Short task: Report every line in the records below that contains the word "Viewport", copying each one in full.

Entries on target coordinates
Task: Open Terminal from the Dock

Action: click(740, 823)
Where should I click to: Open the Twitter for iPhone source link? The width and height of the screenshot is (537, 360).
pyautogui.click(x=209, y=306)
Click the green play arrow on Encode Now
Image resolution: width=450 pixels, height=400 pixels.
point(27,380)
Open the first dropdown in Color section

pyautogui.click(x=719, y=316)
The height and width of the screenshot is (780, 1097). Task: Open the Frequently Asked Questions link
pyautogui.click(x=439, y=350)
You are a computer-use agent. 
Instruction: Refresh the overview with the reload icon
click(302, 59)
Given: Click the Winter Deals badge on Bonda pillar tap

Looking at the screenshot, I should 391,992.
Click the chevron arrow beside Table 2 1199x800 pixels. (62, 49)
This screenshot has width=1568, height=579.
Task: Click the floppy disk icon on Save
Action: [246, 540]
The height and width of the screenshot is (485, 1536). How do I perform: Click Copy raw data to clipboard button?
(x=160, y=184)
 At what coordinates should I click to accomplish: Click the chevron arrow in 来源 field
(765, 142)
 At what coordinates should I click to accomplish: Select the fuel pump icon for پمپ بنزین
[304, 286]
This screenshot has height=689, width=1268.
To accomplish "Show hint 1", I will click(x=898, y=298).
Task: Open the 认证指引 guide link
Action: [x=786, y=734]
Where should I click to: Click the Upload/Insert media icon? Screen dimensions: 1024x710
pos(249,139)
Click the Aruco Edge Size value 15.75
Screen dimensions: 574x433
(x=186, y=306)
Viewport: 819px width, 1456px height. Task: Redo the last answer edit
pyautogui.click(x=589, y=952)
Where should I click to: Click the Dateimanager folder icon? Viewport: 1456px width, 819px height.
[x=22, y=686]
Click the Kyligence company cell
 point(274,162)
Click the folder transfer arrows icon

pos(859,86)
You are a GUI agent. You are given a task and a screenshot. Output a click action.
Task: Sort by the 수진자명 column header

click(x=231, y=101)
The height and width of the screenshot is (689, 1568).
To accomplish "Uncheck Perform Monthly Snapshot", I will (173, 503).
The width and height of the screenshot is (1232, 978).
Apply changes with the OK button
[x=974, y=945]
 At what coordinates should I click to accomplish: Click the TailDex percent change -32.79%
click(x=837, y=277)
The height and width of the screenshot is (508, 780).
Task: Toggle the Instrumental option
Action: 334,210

Answer to the task:
Viewport: 819px width, 1456px height. Task: Redo the last answer edit
Where should I click to: Click the Dateimanager folder icon? Viewport: 1456px width, 819px height.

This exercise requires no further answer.